When Ferdinand Hiller, himself Jewish, suggested in conversation to Felix that he looked rather like Meyerbeer (they were distant cousins, both descendants of Rabbi Moses Isserlis), Mendelssohn was so upset that he immediately went to get a haircut to differentiate himself. It is significant that the only musician with whom he was a close personal friend, Moscheles, was of an older generation and equally conservative in outlook. Moscheles preserved this outlook at the Leipzig Conservatory until his own death in 1870.

This conservative strain in Mendelssohn, which set him apart from some of his more flamboyant contemporaries, bred a similar condescension on their part toward his music. His success, his popularity and his Jewish origins,



[Richard Wagner, 1850]

irked Richard Wagner sufficiently to damn Mendelssohn with faint praise, three years after his death, in the anti-Jewish pamphlet Das Judenthum in der Musik. This was the start of a movement to denigrate Mendelssohn's achievements which lasted almost a century, the remnants of which can still be discerned today amongst some writers. The Nazi regime was to cite Mendelssohn's Jewish origin in banning his works and destroying memorial statues. Such avowedly anti-Semitic political opposition to Mendelssohn should of course be differentiated from expressions of artistic or aesthetic disdain for Mendelssohn's music such as those found in Charles Rosen's essay, who disparages Mendelssohn's style for "religious kitsch."

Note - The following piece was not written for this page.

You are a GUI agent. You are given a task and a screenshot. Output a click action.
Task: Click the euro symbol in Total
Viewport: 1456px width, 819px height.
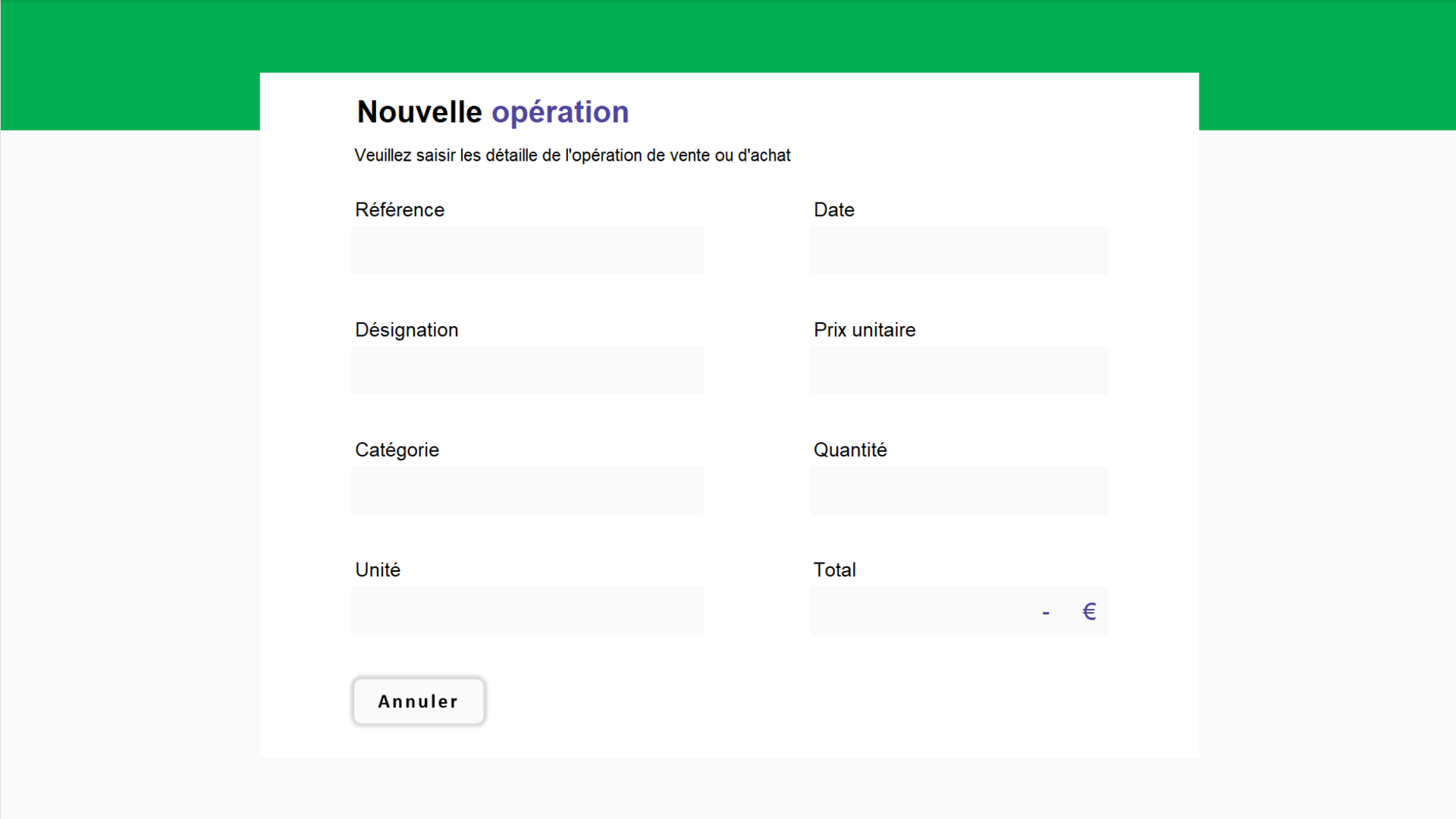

In England, Mendelssohn's reputation remained high for a long time; the adulatory novel Charles Auchester by the teenaged Sarah Sheppard, published in 1851, which features Mendelssohn as the "Chevalier Seraphael," remained in print for nearly 80 years. Queen Victoria demonstrated her enthusiasm by requesting,



when The Crystal Palace was being re-built in 1854, that it include a statue of Mendelssohn.

Mendelssohn's Wedding March from A Midsummer Night's Dream was played as a piece of ceremonial music at the wedding of Queen Victoria's daughter, Princess Victoria, The Princess Royal, to Crown Prince Frederick of Prussia in 1858 and it is still popular today at marriage ceremonies. His sacred choral music, particularly the smaller-scale works, remain enduringly popular in the choral tradition of the Church of England. However many critics, including Bernard Shaw, began to condemn Mendelssohn's music for its association with Victorian cultural insularity.